United States District Court, D. Montana, Missoula Division

December 20, 2019

ROBERT and KERRYELLEN HART, Plaintiffs,
v.
MOUNTAIN WEST FARM BUREAU MUTUAL INSURANCE COMPANY and DOES 1-10, Defendants.

          ORDER

          DONALD W. MOLLOY, DISTRICT JUDGE UNITED STATES DISTRICT COURT.

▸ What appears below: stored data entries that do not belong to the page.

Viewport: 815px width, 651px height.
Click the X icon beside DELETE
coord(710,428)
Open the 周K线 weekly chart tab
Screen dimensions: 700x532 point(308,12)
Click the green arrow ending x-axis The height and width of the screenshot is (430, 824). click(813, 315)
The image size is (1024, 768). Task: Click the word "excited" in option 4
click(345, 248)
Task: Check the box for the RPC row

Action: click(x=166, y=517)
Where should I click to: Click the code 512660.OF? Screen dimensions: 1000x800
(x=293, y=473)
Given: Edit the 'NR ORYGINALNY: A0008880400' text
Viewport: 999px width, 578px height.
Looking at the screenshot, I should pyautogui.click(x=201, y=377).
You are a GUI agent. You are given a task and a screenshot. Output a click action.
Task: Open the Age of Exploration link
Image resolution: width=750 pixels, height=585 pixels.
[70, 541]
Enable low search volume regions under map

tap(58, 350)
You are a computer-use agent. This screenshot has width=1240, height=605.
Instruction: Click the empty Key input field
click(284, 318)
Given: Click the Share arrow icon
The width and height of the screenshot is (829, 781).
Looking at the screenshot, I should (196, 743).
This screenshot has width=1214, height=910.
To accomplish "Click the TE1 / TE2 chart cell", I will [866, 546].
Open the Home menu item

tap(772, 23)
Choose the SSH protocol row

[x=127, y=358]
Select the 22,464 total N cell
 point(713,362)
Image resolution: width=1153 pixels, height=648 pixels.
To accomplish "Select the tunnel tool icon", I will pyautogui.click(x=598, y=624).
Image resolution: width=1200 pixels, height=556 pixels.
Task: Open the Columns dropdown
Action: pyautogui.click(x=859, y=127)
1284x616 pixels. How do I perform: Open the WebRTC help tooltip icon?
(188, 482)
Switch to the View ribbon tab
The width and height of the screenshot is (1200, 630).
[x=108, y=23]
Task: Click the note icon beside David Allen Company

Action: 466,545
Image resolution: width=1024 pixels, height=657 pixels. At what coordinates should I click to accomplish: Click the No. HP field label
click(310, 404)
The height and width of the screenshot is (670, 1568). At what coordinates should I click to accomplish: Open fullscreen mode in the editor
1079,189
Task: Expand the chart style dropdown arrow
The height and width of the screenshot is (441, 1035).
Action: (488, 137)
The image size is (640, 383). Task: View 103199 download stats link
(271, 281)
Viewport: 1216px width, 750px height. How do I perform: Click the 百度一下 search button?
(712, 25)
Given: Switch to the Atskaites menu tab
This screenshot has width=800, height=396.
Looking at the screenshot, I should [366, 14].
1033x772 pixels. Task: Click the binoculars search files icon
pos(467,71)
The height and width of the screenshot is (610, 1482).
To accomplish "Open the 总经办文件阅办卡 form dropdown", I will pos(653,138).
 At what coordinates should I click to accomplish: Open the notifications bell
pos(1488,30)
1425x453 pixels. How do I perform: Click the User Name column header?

         This case involves an insurance dispute arising out of damage the 2016 Roaring Lion wildfire caused to a residence in Hamilton, Montana. Homeowners Dr. Robert and Kerryellen Hart are suing their insurer Mountain West Farm Bureau Mutual Insurance Company. There are twelve pretrial motions pending. After oral argument on December 19, 2019, the Harts' motions for partial summary judgment are denied, Mountain West's motion to bifurcate is granted, and the various motions in limine are granted in part and denied in part.

         Background

         The Roaring Lion wildfire began in July 2016 after a small campfire started by teenagers was left unattended while smoldering. (Am. Stip. Facts, Doc. 16 at ¶ 4.) The Harts' residence is located at 1071 Judd Creek Hollow in Hamilton, Montana, which borders the Bitterroot National Forest. (Id. at ¶ 5.) Their property includes a 5, 842 square-foot home on 13.55 acres. (Id.) On July 31, 2016, the Harts were away on a day trip when they learned of the wildfire. (Id. at ¶ 6.) They were unable to return home due to evacuations ordered by the Forest Service. (Id.)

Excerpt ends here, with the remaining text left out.